Urartu is equipped with a comprehensive logging system to ensure no detail of your project's execution is missed. Here's how it works:
- Standard Runs: Every execution is meticulously logged and stored in a structured directory within your current working directory. The path format is:
`.runs/${action_name}/${now:%Y-%m-%d}_${now:%H-%M-%S}`
- Debug Mode: If the debug flag is enabled, logs are saved under: `.runs/debug/${action_name}/${now:%Y-%m-%d}_${now:%H-%M-%S}`
- Multi-run Sessions: For runs involving multiple configurations or tests, logs are appended with a `.runs/debug/${action_name}/${now:%Y-%m-%d}_${now:%H-%M-%S}_multirun` suffix to differentiate them.

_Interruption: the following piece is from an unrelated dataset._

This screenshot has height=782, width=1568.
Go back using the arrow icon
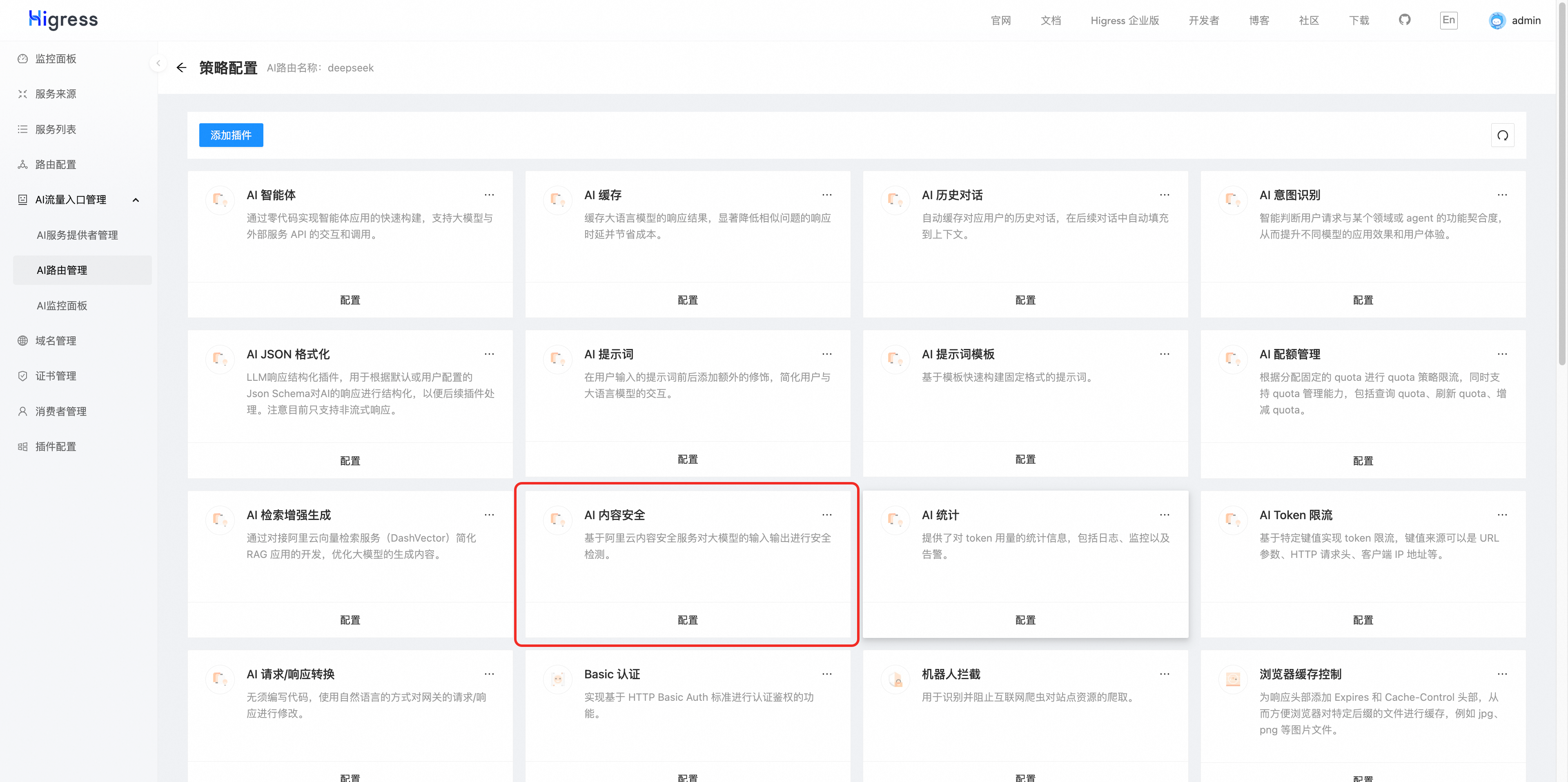pos(181,68)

Each run directory is organized to contain essential files such as:
- output.log: Captures all output from the run.
- notes.md: Allows for manual annotations and observations.
- cfg.yaml: Stores the configuration used for the run.

Additional files may be included depending on the type of run, ensuring you have all the data you need at your fingertips.

## **Effortless Launch**

Launching with Urartu is a breeze, offering you three powerful launch options:

- **Local Marvel**: Execute jobs right on your local machine.
- **Cluster Voyage**: Set sail to the slurm cluster by toggling the `slurm.use_slurm` in `config_{username}/slurm/slurm.yaml` to switch between local and cluster executions.
- **🚀 Remote Execution** (NEW!): Seamlessly sync your codebase to remote machines and execute jobs there - perfect for HPC clusters and remote GPU servers!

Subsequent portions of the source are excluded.